Figure 1 : Aigner (2018a). Hermann Aigner : Auteur du Trommelsafari. [photo].
MISE EN CONTEXTE2
Avant toute chose, laissez-moi me présenter. Bien que ma carrière d’enseignant commence à peine, j’ai rapidement compris que l’enseignement est un métier où l’immobilisme n’avait pas sa place. S’interroger sur ses pratiques pédagogiques permet de progresser en tant qu’enseignant et de mieux répondre aux besoins des élèves.

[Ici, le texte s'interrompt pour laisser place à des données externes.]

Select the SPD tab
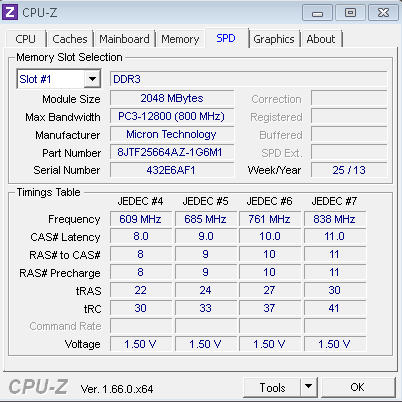This screenshot has width=402, height=405. 226,38
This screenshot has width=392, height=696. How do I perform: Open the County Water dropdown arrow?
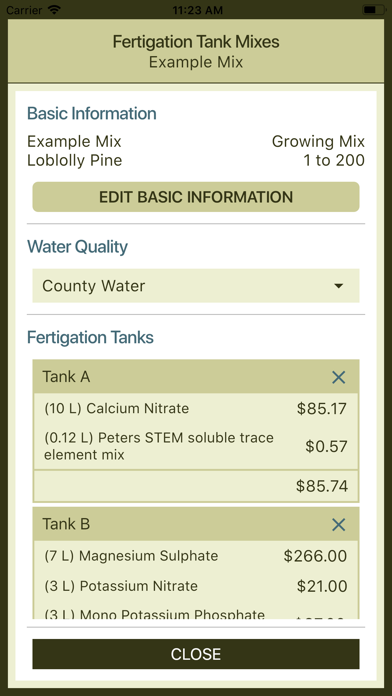pyautogui.click(x=339, y=286)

Lors de mes premières années en enseignement, ma formation m’a amené à utiliser l’Elementary Snare Drum Studies de Mitchell Peters (1988) ainsi que le Mallet Percussion for Young Beginners de Randall Eyles (1989). Contrairement aux autres instruments tel que le piano par exemple, dont le répertoire s’étire sur plus de 400 ans, le répertoire des percussions est encore à créer à ce jour. Cela dit, depuis quelques années, on constate une hausse fulgurante des publications de méthodes pour percussion. Toutefois, malgré le nombre croissant de recueils, la plupart des ouvrages disponibles sont très peu adaptés pour les enfants du primaire. Nous n’avons qu’à penser à la Méthode de caisse-claire de Jacques Delécluse (2011), le cahier Elementary Snare Drum Studies de Mitchell Peters (1988) ainsi que le Stick Control for the Snare Drummer de George Lawrence Stone (2009). L’approche utilisée dans ces cahiers est difficile d’accès pour les jeunes élèves, car la progression des apprentissages n’est pas adaptée à leur niveau. Le niveau de difficulté est d’ailleurs très élevé dès le départ; ces livres étant très condensés, trop d’informations sont à assimiler en très peu de temps.

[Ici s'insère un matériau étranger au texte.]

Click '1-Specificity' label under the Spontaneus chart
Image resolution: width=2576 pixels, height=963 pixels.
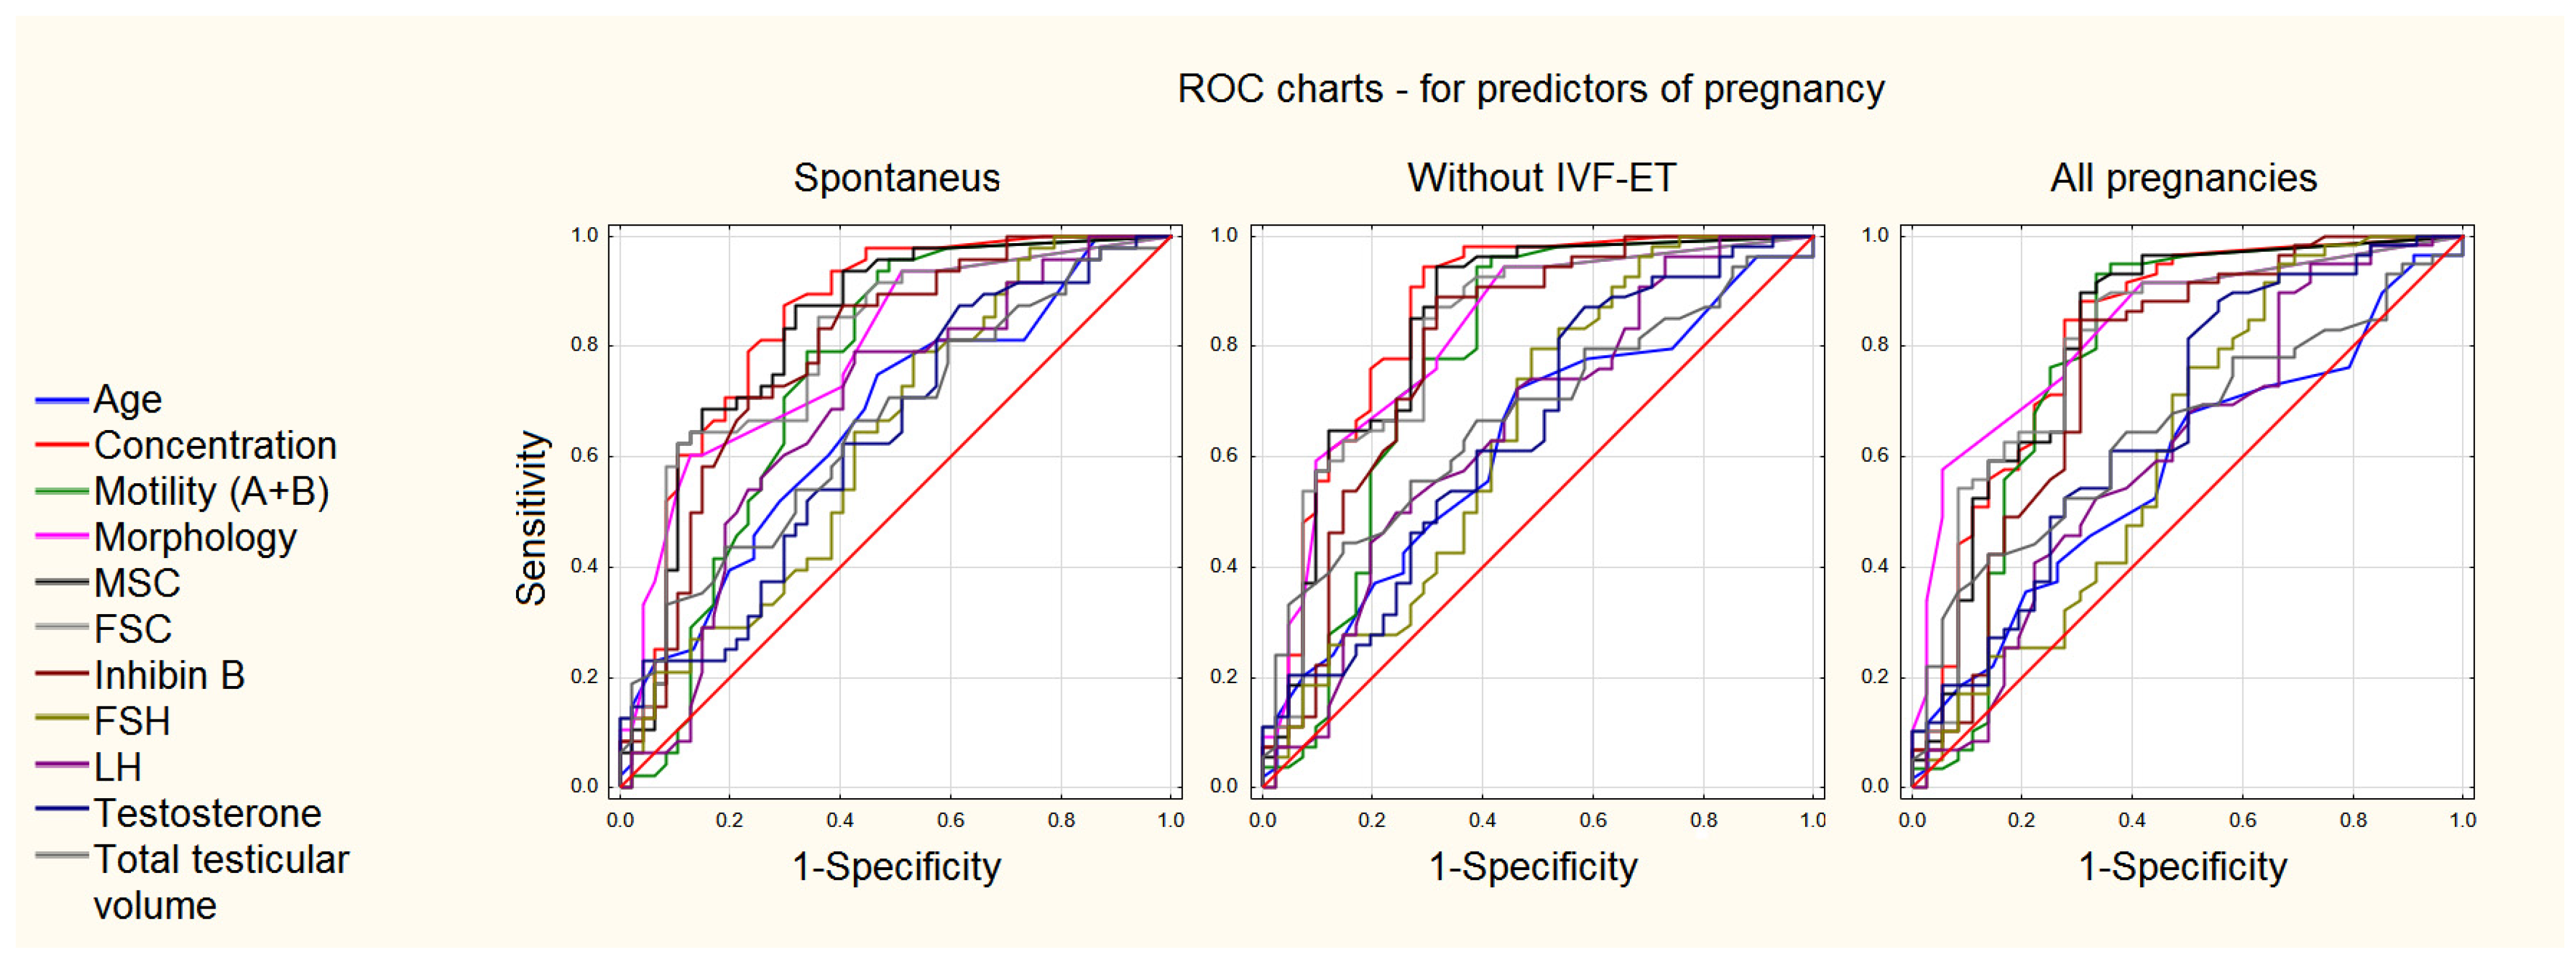click(896, 866)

Quelques constats ressortent de mes observations des dernières années. Premièrement, les méthodes sont peu ludiques : leur présentation est très neutre, aucun aspect visuel n’est considéré. Les notions sont présentées de manière très magistrale et toujours dans le même format. Déjà qu’il est difficile d’intéresser un enfant à l’apprentissage de la musique, tout est en place pour le rebuter. Ces livres ne tiennent pas compte de la réalité du milieu : chaque élève est différent. Pour ma part, j’ai eu à gérer quelques cas d’élèves avec une dyspraxie motrice. Cette condition implique des lacunes de coordination au niveau moteur dès la naissance chez l’enfant et exige un travail d’adaptation considérable par l’enseignant. Le professeur se doit de décortiquer chaque explication dans les moindres détails. Sachant cela, il peut être difficile pour un professeur de trouver un répertoire adapté en conséquence. Ensuite, la majorité des ouvrages proviennent des États-Unis où l’anglais est omniprésent. Il existe donc une seconde barrière de langue qui rend plus difficile l’appréciation de l’instrument. C'est ici que le Trommelsafari entre en jeu...
TROMMELSAFARI ET LE PLAISIR D’APPRENDRE
Il faut d’abord savoir que le TS n’était disponible qu’en anglais et en allemand. Écrit par Hermann Aigner (2018a), TS propose une nouvelle approche de l’enseignement de la caisse claire. J’en ai fait la découverte durant la pandémie et j’ai tout de suite été captivé par le concept du safari musical, d’où le projet de traduction de 2021 à 2022. Issu de l’allemand, Trommel signifie « tambour » alors que safari conserve le même sens d’une langue à l’autre. Le titre Trommelsafari fait donc référence à un « safari du tambour ». Le titre original a été réutilisé en français afin de conserver l’essence même du projet. Destiné aux percussionnistes débutants, cet ouvrage propose une approche ludique de l’enseignement des percussions par ses dessins d’animaux ainsi que ses couleurs vives (voir figures 2 et 3). Chaque leçon est organisée dans un ordre logique. Nous verrons également plus tard que le TS n’est pas qu’un livre, mais aussi une application.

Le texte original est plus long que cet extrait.